When they’re old enough to attend primary school, the children leave the house for gender-segregated boarding schools. Bernard, Louis, and Neville attend a boys’ school under the direction of Dr. Crane. There, they meet their friend Percival, a magnificent boy whom everyone seems to love and respect. At the girls’ school, under the watchful eye of Miss Lambert, Jinny longs to become a woman so she can go to parties; Susan suffers from intense homesickness for the countryside where she grew up, and Rhoda feels increasingly isolated from humanity.
Louis, the son of an Australian banker, doesn’t have the resources to go to college, so he embarks on a business career when his primary schooling is finished. Bernard and Neville attend college together. The girls go to finishing school abroad.

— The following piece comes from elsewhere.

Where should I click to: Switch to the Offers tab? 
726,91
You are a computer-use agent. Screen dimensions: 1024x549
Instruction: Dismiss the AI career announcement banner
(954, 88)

Bernard proposes to Susan, but she turns him down because she wants to marry a farmer.
In their 20s, the seven friends gather to bid Percival—who is going to India—goodbye. Bernard has just gotten engaged and is excited about his future. Neville, who loves Percival, feels bereft. Jinny enjoys her career as an attractive socialite.
A little while later, on the same day Bernard’s first child is born, word reaches the friends that Percival has died in a horse-riding accident. They each mourn his passing. Soon afterward, Bernard visits each one in turn. In subsequent years, Susan has many children; Louis becomes a successful businessman; Louis and Rhoda briefly become lovers; Neville has a string of intense but brief romantic relationships; and Bernard sinks comfortably into a conventional lifestyle.
The friends meet again on the brink of middle age. At first, they’re awkward together because their lives have taken such different paths. Eventually, they fall back into their old intimacy, although they can’t hold onto that feeling for long anymore.
Finally, many years later, Bernard tells the friends’ life stories to a near-stranger in a restaurant. By now, Susan and Rhoda have died (Rhoda by suicide). Louis and Neville are both successful, although both remain intensely lonely. Although he’s never written the book he spent his life gathering material for, after many years, Bernard has developed keen insight into his friends’ lives and into his own soul. He expresses enduring love for his friends (including Percival), without whom he would not know who he is or how to function in the world. And he faces death with equanimity, secure in the knowledge that there is an underlying order to the world and confident in the cycles of life and death.